DATASET CONTENT:
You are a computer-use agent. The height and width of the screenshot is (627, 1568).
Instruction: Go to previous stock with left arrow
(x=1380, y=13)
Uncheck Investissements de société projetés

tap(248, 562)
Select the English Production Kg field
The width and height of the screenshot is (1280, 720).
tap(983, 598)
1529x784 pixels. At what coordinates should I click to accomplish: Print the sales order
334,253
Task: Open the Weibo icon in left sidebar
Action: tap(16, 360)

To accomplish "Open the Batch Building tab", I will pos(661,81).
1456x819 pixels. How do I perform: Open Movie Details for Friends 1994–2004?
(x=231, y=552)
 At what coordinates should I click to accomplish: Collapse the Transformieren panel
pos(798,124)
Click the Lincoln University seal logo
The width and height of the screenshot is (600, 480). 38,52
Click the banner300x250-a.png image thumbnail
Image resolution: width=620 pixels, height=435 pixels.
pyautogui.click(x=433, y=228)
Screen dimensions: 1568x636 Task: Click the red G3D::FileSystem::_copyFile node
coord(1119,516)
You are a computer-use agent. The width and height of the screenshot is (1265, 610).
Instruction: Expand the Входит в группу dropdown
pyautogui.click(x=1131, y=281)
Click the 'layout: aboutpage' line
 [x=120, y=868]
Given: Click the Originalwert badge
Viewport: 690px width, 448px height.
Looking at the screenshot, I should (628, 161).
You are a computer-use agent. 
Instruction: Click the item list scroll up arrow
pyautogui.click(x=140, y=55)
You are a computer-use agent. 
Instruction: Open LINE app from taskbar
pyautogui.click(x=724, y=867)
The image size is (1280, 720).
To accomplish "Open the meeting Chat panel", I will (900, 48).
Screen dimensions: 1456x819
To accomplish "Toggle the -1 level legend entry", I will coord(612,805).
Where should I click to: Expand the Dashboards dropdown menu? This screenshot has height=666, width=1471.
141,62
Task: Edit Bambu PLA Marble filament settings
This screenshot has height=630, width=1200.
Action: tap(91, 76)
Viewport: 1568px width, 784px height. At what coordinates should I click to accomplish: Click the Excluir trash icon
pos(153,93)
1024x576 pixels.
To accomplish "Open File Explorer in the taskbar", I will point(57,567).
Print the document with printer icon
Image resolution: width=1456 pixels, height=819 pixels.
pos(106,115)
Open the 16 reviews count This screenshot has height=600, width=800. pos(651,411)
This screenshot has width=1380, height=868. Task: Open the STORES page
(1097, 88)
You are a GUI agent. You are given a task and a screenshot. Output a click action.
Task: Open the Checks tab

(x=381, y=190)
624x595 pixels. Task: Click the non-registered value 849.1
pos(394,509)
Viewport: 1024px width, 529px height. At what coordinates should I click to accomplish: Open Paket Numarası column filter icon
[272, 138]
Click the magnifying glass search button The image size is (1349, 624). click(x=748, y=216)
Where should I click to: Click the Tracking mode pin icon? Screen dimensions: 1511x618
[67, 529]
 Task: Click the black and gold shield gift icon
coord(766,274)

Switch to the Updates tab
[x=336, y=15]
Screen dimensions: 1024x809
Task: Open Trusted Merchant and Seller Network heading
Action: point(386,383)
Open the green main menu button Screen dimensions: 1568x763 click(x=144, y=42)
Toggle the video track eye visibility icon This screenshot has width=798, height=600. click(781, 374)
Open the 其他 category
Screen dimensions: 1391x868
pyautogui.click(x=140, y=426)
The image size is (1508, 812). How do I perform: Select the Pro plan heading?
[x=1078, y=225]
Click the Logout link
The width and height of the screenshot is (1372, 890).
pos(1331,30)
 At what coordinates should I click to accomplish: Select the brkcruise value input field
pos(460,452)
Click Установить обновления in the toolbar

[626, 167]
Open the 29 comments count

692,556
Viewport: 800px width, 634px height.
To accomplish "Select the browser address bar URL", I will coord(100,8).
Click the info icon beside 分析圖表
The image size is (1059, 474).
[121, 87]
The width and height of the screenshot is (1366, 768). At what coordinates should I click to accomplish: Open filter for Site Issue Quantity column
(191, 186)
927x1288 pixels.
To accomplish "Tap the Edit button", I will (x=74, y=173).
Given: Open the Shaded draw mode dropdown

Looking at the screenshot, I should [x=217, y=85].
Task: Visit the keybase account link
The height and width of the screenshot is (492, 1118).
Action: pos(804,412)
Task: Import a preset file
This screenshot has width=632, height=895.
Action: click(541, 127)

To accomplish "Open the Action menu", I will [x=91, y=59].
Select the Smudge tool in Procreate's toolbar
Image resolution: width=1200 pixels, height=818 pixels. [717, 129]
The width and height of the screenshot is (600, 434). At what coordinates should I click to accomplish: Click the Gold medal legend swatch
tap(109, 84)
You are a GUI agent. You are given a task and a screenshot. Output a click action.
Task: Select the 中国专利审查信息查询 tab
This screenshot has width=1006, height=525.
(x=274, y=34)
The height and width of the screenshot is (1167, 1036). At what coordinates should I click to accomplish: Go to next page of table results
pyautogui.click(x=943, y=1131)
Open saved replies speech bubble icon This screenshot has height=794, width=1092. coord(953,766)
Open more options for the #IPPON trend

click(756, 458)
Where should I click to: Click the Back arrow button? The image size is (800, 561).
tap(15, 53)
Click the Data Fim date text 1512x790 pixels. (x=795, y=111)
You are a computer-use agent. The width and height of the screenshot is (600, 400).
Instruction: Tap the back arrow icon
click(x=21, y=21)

AIM OF THE EXERCISE:
Rewrite every line of the items above as a numbered list, leaving out the blank lines.

RESPONSE TO THIS EXERCISE:
1. You are a computer-use agent. The height and width of the screenshot is (627, 1568).
2. Instruction: Go to previous stock with left arrow
3. (x=1380, y=13)
4. Uncheck Investissements de société projetés
5. tap(248, 562)
6. Select the English Production Kg field
7. The width and height of the screenshot is (1280, 720).
8. tap(983, 598)
9. 1529x784 pixels. At what coordinates should I click to accomplish: Print the sales order
10. 334,253
11. Task: Open the Weibo icon in left sidebar
12. Action: tap(16, 360)
13. To accomplish "Open the Batch Building tab", I will pos(661,81).
14. 1456x819 pixels. How do I perform: Open Movie Details for Friends 1994–2004?
15. (x=231, y=552)
16.  At what coordinates should I click to accomplish: Collapse the Transformieren panel
17. pos(798,124)
18. Click the Lincoln University seal logo
19. The width and height of the screenshot is (600, 480). 38,52
20. Click the banner300x250-a.png image thumbnail
21. Image resolution: width=620 pixels, height=435 pixels.
22. pyautogui.click(x=433, y=228)
23. Screen dimensions: 1568x636 Task: Click the red G3D::FileSystem::_copyFile node
24. coord(1119,516)
25. You are a computer-use agent. The width and height of the screenshot is (1265, 610).
26. Instruction: Expand the Входит в группу dropdown
27. pyautogui.click(x=1131, y=281)
28. Click the 'layout: aboutpage' line
29.  [x=120, y=868]
30. Given: Click the Originalwert badge
31. Viewport: 690px width, 448px height.
32. Looking at the screenshot, I should (628, 161).
33. You are a computer-use agent. 
34. Instruction: Click the item list scroll up arrow
35. pyautogui.click(x=140, y=55)
36. You are a computer-use agent. 
37. Instruction: Open LINE app from taskbar
38. pyautogui.click(x=724, y=867)
39. The image size is (1280, 720).
40. To accomplish "Open the meeting Chat panel", I will (900, 48).
41. Screen dimensions: 1456x819
42. To accomplish "Toggle the -1 level legend entry", I will coord(612,805).
43. Where should I click to: Expand the Dashboards dropdown menu? This screenshot has height=666, width=1471.
44. 141,62
45. Task: Edit Bambu PLA Marble filament settings
46. This screenshot has height=630, width=1200.
47. Action: tap(91, 76)
48. Viewport: 1568px width, 784px height. At what coordinates should I click to accomplish: Click the Excluir trash icon
49. pos(153,93)
50. 1024x576 pixels.
51. To accomplish "Open File Explorer in the taskbar", I will point(57,567).
52. Print the document with printer icon
53. Image resolution: width=1456 pixels, height=819 pixels.
54. pos(106,115)
55. Open the 16 reviews count This screenshot has height=600, width=800. pos(651,411)
56. This screenshot has width=1380, height=868. Task: Open the STORES page
57. (1097, 88)
58. You are a GUI agent. You are given a task and a screenshot. Output a click action.
59. Task: Open the Checks tab
60. (x=381, y=190)
61. 624x595 pixels. Task: Click the non-registered value 849.1
62. pos(394,509)
63. Viewport: 1024px width, 529px height. At what coordinates should I click to accomplish: Open Paket Numarası column filter icon
64. [272, 138]
65. Click the magnifying glass search button The image size is (1349, 624). click(x=748, y=216)
66. Where should I click to: Click the Tracking mode pin icon? Screen dimensions: 1511x618
67. [67, 529]
68.  Task: Click the black and gold shield gift icon
69. coord(766,274)
70. Switch to the Updates tab
71. [x=336, y=15]
72. Screen dimensions: 1024x809
73. Task: Open Trusted Merchant and Seller Network heading
74. Action: point(386,383)
75. Open the green main menu button Screen dimensions: 1568x763 click(x=144, y=42)
76. Toggle the video track eye visibility icon This screenshot has width=798, height=600. click(781, 374)
77. Open the 其他 category
78. Screen dimensions: 1391x868
79. pyautogui.click(x=140, y=426)
80. The image size is (1508, 812). How do I perform: Select the Pro plan heading?
81. [x=1078, y=225]
82. Click the Logout link
83. The width and height of the screenshot is (1372, 890).
84. pos(1331,30)
85.  At what coordinates should I click to accomplish: Select the brkcruise value input field
86. pos(460,452)
87. Click Установить обновления in the toolbar
88. [626, 167]
89. Open the 29 comments count
90. 692,556
91. Viewport: 800px width, 634px height.
92. To accomplish "Select the browser address bar URL", I will coord(100,8).
93. Click the info icon beside 分析圖表
94. The image size is (1059, 474).
95. [121, 87]
96. The width and height of the screenshot is (1366, 768). At what coordinates should I click to accomplish: Open filter for Site Issue Quantity column
97. (191, 186)
98. 927x1288 pixels.
99. To accomplish "Tap the Edit button", I will (x=74, y=173).
100. Given: Open the Shaded draw mode dropdown
101. Looking at the screenshot, I should [x=217, y=85].
102. Task: Visit the keybase account link
103. The height and width of the screenshot is (492, 1118).
104. Action: pos(804,412)
105. Task: Import a preset file
106. This screenshot has width=632, height=895.
107. Action: click(541, 127)
108. To accomplish "Open the Action menu", I will [x=91, y=59].
109. Select the Smudge tool in Procreate's toolbar
110. Image resolution: width=1200 pixels, height=818 pixels. [717, 129]
111. The width and height of the screenshot is (600, 434). At what coordinates should I click to accomplish: Click the Gold medal legend swatch
112. tap(109, 84)
113. You are a GUI agent. You are given a task and a screenshot. Output a click action.
114. Task: Select the 中国专利审查信息查询 tab
115. This screenshot has width=1006, height=525.
116. (x=274, y=34)
117. The height and width of the screenshot is (1167, 1036). At what coordinates should I click to accomplish: Go to next page of table results
118. pyautogui.click(x=943, y=1131)
119. Open saved replies speech bubble icon This screenshot has height=794, width=1092. coord(953,766)
120. Open more options for the #IPPON trend
121. click(756, 458)
122. Where should I click to: Click the Back arrow button? The image size is (800, 561).
123. tap(15, 53)
124. Click the Data Fim date text 1512x790 pixels. (x=795, y=111)
125. You are a computer-use agent. The width and height of the screenshot is (600, 400).
126. Instruction: Tap the back arrow icon
127. click(x=21, y=21)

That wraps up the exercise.